Ozanimate recently caught up with Leo Bridle, a freelance director and animator based in London to discuss his remarkable graduation film Train of Thought who has just been accepted into Annecy Animation Festival. In this interview Leo shares his learning process and experience on the film.
Ozanimate: Hi Leo, first of all congratulations for getting your film into Annecy! How does it feel to have your baby in one of the most prestigious animation festivals in the world?
Leo: Thanks! I’m really excited to have the film in Annecy this year, I’ve been to the festival for the last 3 years and gained a lot of inspiration. It’s going to be great to see my work up on the screen of the Grande Salle!
Ozanimate: Tell us a little bit about yourself, about your life? Where did you go to school? Have you always been interested in animation?

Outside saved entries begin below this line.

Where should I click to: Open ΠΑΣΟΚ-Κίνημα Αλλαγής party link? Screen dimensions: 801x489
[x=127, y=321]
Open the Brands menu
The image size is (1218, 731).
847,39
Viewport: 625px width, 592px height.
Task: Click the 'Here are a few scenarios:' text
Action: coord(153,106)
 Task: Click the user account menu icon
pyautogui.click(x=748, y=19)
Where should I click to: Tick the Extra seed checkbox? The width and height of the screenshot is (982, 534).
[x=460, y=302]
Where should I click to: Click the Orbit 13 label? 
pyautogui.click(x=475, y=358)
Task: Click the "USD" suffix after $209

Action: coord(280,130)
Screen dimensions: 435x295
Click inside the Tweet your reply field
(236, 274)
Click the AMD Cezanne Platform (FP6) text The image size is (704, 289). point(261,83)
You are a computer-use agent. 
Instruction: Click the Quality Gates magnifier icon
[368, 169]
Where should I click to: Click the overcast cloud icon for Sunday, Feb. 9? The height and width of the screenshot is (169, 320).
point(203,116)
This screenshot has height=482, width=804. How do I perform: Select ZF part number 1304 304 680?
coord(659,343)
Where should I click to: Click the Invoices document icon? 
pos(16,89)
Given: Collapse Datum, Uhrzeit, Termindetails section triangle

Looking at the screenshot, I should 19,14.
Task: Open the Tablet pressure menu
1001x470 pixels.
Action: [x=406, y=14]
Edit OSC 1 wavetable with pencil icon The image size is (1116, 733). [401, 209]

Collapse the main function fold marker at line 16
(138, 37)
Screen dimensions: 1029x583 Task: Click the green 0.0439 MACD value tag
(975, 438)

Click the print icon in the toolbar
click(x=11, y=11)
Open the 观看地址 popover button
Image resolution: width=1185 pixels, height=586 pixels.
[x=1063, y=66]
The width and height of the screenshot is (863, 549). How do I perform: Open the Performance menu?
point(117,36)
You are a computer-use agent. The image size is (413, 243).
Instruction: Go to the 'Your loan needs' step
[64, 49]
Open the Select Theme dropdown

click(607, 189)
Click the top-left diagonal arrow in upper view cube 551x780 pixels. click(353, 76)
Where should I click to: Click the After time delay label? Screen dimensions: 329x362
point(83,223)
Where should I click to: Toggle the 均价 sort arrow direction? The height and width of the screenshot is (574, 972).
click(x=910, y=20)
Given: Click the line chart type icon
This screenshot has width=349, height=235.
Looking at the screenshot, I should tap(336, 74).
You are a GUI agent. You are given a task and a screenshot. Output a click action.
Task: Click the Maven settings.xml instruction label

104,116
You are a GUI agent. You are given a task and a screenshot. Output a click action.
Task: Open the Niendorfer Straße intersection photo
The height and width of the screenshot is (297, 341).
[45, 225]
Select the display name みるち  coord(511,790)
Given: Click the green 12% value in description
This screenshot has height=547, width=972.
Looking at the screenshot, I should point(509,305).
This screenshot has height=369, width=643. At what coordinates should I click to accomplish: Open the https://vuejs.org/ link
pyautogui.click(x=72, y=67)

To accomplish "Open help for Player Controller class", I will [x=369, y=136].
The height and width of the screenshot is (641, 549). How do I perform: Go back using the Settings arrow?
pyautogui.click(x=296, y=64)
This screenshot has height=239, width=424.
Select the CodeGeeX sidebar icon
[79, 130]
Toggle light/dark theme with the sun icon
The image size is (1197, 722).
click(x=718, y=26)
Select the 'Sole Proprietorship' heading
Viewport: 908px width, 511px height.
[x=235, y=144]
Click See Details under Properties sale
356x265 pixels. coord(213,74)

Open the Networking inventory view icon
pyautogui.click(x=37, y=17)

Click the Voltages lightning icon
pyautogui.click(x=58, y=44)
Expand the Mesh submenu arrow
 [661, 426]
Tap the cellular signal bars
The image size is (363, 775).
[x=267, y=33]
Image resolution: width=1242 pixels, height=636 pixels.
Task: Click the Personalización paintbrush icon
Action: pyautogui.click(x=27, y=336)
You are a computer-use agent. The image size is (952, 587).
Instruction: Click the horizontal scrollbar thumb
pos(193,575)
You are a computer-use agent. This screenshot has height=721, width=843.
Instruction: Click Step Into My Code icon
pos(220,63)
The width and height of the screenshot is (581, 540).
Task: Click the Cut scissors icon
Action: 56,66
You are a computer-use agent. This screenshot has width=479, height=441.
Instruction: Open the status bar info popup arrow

Leo: I graduated from The Arts University College at Bournemouth last year, but I had been making little films and animations a few years before I started that course. I wouldn’t say that I have always been interested in animation exactly though. At the start I just wanted to make films, and I found that the animation was the best way to make little films which aren’t just people talking on bad camcorders. I realized that if I made little stop motion sets then I basically had all the control of a full movie set – just in miniature.
Ozanimate: How did you come up with the idea for the film, was it a collaborative process?
Leo: Train of Thought was very much a collaborative process. Myself and Ben Thomas came up with the concept in april 2008, and we had to pitch it to the rest of our course. After we passed this selection stage we set about involving a lot of different people from different courses at our university. We had model makers, a costume designer, a cinematographer, actors and a sound designer.
In terms of coming up with the concept for the film, I had been spending a lot of time on trains and also sketching around the time of the pitch. I also really loved a couple of music videos that used a cut out photo technique and I thought that there could be a cool short film that mixed this kind of harsh edged, paper stop motion with the flowing lines of sketchy drawing.
Ozanimate: Where did the idea for the technique of the film come from? Was this particular ‘stop-mo/cut-out’ technique something you have been experimenting with before?
Leo: I had tried a simple version of this technique a few years before, but it was very crude. The specific music videos that we referenced were Guster-“Satellite” by Adam Bizanski and Trenchcoat – “Whatcha Got” by Rogier Wieland. We could see it was a pretty long and involved process, so we thought that it might be a good thing to try whilst in university with all these resources and opportunities for collaboration around us. I’m not sure if Train of Thought (as we made it) would have been commercially viable.
Ozanimate: A great aspect of the short is also the mixture of other techniques used to tell the story; such has stop motion, live action actors, hand drawn animation, green screen, rotoscoping, compositing etc. Was this ‘potpourri’ of techniques a conscious decision from the get-go?
Leo: Yes, absolutely. The narrative of the film actually changed a lot throughout the development of the film, but the mix of techniques was one thing that stayed throughout.
Ozanimate: The result is amazing and it seems like production must have been a long and painstaking process, how did you manage to get through it all?
Leo: Thanks! Well, it was a long process and we spent many days in blacked out rooms cutting out and balancing little paper figures. However, it is strange how people often comment on how long the film must have taken to make. In reality we were making our film alongside students working in traditional drawing and CGI and those projects all took just as long. In fact, I would say that some of the other students worked longer hours than us and finished their films much later. Perhaps because we purposely foregrounded the techniques behind our film it draws attention to the work we put in, whereas the other projects worked extra hard to smooth everything out and remove their ‘fingerprints’, as it were.
Ozanimate: Do you have some advice for students who are currently working on their graduation films?
Leo: I think that working in a group really helped us. Although it is cool to do everything on a film yourself we were able to push our idea to a higher standard than we could have managed otherwise. Being able to collaborate with a sound designer and musicians was also great. I think it can be easy to overlook sound when you are so tied up in the visuals, but it really makes a massive difference to the film.
Ozanimate: What is next for you? Do you have other short films or projects on the horizon?
Leo: I’ve recently moved to London and am now represented by Beakus studio for directing projects. Hopefully I should be working on some new films soon! I am also trying to freelance around other companies to pay the bills in the mean time.
Ozanimate: Thanks a lot and best of luck with your film at Annecy and around the world!
* You can check out Train of thought right here in Australia at the Melbourne International Animation Festival (MIAF).